I wasn't always like this. You also don't have to be the way you may be, to be manipulated by powers you don't understand. But only if you really want to seek knowledge, to objectively Love, to seek Truth – if you truly want to care MORE. Take the feelings you get from the Paris attacks, the sadness for those lives lost in the middle of a grander chess game, and use it as motivation to learn and to speak – to try and follow the moves on the board by unseen hands. Post your thoughts and feelings every single day about ALL the innocents dying, not just for one day – because such things happen every day, and we all carry the responsibility for it and for doing something about it. The least we can do is make an effort to really understand it, to pay attention and speak out as much as possible, rather than blindly accepting what the talking heads tell us is going down and whose deaths we should or should not care about.
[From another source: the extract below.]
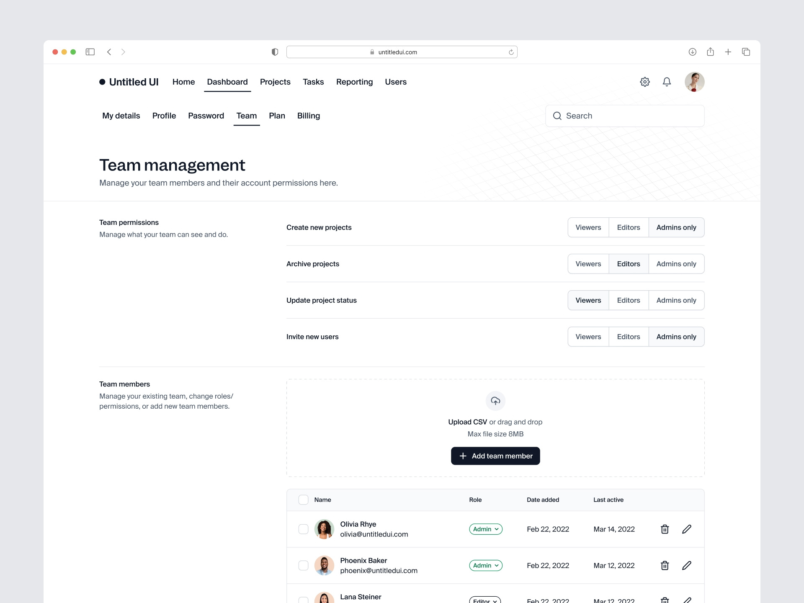Check the checkbox beside Phoenix Baker
Screen dimensions: 804x603
303,565
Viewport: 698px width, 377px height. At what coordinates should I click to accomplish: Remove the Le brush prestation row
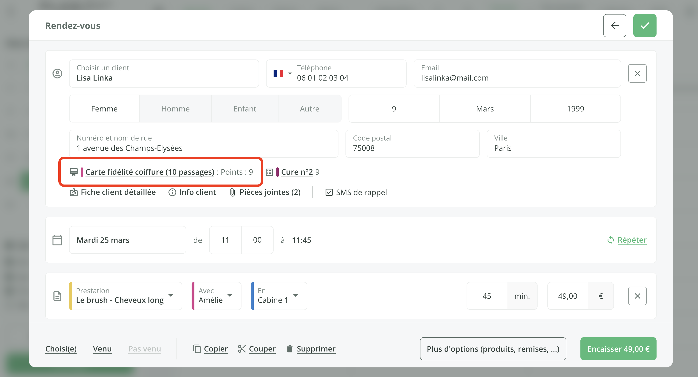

Dr. Martin Luther. King, Jr. once said «Every man must decide whether he will walk in the light of creative altruism or in the darkness of destructive selfishness.» Of course, once you are aware of that decision, it's then up to you to choose. Choose wisely.

Daniel DeLafe / Infosperber

Daniel DeLafe declares himself as an information junkie, social critic, and independent researcher with an interest for a variety of subjects, from comparative religion, mythology, mysticism, esotericism, to science, archaeology, anthropology, philosophy, psychology, politics, activism, literature, and history. DeLafe publishes on Sott.net.